Opa und das Mittelalter

Bei uns in der Familie ist niemand auf den Mund gefallen. Ein gutes Beispiel dafür lieferte der jüngste Besuch unserer Ältesten, die mit Mann und Maus, sprich Sohnemann, an Pfingsten zum Essen bei uns war. Für den Hauptgang war dieses Mal Oma zuständig. Es gab Spargel satt, Schinken, Ei und wirklich leckere Kartoffeln. Als wir mit der Hauptspeise fertig waren, kam natürlich sofort die Frage unseres Enkels: “Was gibt es denn zum Nachtisch?” Als ich meine Nachtisch-Hamburger in Aussicht stellte, war er ganz aus dem Häuschen und wollte gleich in die Küche, um zu helfen. Als ich daraufhin sagte: “Warte noch, bis Oma abgeräumt hat”, schaute mich meine Tochter völlig ungläubig an und fragte: “In welcher Zeit lebst du denn? In unserer Welt räumen alle ab.” Oma ergänzte nur kurz und trocken: “Im Mittelalter”, was wiederum zu der Erläuterung meiner Tochter führte: “Als Opa noch klein war.” Was soll ich sagen? Da hatte ich mein Fett weg. Und was Passendes fiel mir auch nicht ein. Dabei räume ich sonst immer, na sagen wir meistens, mit ab.

Ein haariges Thema

Das Thema Friseur ist in unserer Familie ein ganz besonders haariges. Das fing schon in meiner Kindheit an. Da wurde ich ob meiner Gegenwehr einfach am Friseurstuhl festgebunden, was nach wie vor zur Folge hat, dass ich heute noch lieber zum Zahnarzt als zum Friseur gehe. Dass meine Mutter mir nachts im Schlaf einfach mal eine Ecke aus meiner Haarpracht herausgeschnitten hat, damit ich endlich zum Friseur gehe, sei nur am Rande erwähnt. Bei unseren Kindern haben wir solche Methoden natürlich nicht angewendet. Mussten wir auch nicht, da sich die beiden ohne Probleme die Haare schneiden ließen. Und dann wurde ja auch noch mit den Freunden Friseur gespielt, mit manchmal ziemlich unansehnlichen Folgen. Einmal hat sich unsere Jüngste ihren Pony vom Nachbarjungen bis auf die Kopfhaut wegrasieren lassen, dass es nicht mehr schön aussah. Aber was soll ich sagen? Gott sei Dank wachsen Haare ja ziemlich schnell nach. Allerdings konnte mich diese Erkenntnis überhaupt nicht trösten, als sich – natürlich wieder – unsere Jüngste ihr Haar kobaltblau gefärbt hat. Toll, oder?

Datenauszüge:
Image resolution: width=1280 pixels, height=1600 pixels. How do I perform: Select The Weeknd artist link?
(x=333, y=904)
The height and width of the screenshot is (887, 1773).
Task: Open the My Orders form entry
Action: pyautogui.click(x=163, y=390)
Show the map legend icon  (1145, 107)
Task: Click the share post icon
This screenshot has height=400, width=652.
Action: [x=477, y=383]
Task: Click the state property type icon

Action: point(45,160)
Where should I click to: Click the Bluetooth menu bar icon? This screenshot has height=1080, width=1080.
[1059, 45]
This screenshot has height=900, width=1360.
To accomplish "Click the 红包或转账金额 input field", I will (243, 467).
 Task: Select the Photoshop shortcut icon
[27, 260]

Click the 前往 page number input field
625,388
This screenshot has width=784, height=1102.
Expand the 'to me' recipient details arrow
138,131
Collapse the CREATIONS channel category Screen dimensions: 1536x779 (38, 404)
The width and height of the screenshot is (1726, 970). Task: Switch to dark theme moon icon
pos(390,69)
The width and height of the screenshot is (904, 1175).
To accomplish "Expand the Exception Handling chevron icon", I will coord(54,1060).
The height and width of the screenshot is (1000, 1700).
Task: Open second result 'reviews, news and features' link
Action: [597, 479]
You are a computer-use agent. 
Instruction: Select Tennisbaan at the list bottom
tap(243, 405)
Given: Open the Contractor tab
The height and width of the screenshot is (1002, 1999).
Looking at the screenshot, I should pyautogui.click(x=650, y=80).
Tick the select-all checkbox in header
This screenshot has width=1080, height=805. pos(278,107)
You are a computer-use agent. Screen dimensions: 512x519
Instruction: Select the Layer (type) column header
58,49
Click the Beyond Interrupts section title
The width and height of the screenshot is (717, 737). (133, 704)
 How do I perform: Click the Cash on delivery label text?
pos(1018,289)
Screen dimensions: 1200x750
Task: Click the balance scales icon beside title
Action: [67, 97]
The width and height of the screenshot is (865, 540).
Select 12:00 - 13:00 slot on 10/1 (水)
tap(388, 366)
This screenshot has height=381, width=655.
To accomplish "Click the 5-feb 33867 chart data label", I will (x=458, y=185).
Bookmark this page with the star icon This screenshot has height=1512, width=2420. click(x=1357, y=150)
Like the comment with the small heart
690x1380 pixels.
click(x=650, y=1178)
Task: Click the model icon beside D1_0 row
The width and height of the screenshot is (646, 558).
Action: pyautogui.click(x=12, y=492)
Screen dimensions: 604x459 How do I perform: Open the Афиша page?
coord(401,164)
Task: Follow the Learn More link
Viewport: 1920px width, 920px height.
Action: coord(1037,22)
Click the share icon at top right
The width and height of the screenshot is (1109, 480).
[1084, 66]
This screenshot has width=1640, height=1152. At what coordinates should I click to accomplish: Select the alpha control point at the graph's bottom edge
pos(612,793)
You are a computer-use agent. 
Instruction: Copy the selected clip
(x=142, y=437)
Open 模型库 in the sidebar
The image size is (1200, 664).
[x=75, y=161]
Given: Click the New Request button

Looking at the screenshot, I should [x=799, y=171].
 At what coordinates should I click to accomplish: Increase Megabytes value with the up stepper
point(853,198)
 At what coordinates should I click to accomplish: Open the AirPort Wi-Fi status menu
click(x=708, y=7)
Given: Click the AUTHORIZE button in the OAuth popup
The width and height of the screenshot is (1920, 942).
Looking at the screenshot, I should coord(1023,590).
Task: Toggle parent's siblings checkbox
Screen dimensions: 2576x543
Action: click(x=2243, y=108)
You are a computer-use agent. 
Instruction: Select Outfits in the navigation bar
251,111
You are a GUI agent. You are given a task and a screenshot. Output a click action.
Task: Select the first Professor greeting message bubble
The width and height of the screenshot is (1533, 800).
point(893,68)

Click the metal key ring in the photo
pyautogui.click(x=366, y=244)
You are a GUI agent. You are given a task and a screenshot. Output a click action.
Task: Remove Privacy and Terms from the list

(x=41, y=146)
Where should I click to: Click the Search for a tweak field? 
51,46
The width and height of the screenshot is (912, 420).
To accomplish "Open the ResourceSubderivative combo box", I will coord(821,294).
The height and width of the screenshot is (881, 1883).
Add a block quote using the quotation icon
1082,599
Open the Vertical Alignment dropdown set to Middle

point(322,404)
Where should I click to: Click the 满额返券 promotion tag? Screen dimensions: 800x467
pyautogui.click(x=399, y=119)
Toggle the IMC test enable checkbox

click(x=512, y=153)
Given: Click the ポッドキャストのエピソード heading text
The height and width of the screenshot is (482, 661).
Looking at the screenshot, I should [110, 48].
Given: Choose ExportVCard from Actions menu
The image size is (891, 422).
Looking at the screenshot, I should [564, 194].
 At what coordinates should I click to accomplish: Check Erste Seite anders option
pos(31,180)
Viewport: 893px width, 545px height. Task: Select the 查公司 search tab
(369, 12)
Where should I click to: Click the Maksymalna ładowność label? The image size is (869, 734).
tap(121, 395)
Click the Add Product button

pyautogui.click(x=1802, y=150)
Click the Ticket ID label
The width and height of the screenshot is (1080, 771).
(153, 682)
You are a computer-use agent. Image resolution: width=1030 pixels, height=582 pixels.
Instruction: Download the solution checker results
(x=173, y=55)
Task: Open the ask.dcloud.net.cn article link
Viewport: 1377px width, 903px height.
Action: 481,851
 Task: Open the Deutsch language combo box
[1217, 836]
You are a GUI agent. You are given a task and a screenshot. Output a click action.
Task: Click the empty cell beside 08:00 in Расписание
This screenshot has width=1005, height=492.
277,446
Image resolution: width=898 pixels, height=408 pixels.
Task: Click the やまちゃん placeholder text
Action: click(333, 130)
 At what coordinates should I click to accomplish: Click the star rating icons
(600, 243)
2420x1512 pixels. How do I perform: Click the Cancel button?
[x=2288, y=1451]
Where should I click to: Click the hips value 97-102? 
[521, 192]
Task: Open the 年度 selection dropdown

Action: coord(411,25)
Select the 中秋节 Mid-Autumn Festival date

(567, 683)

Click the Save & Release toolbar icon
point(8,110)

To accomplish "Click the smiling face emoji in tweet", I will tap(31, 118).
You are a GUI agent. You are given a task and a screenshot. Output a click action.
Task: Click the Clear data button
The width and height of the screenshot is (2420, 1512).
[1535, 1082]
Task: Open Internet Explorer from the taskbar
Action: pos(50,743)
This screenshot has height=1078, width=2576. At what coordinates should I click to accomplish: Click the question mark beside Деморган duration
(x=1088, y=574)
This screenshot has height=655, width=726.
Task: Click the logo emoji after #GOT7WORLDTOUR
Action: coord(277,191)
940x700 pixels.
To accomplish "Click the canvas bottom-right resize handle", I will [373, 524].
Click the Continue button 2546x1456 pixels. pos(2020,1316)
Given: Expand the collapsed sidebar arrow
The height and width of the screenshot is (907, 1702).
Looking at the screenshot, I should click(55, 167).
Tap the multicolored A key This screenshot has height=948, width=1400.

Arbeitsauftrag:
Beantworte anhand des Textauszugs:
1. Was gab es beim Pfingstbesuch als Hauptgang?
2. Mit welchen Worten antwortete Oma auf die Frage der Tochter, in welcher Zeit Opa lebe?
3. In welcher Farbe färbte sich die Jüngste ihr Haar?

Lösung der Aufgabe:
1. Spargel, Schinken, Ei und Kartoffeln.
2. „Im Mittelalter“.
3. Kobaltblau.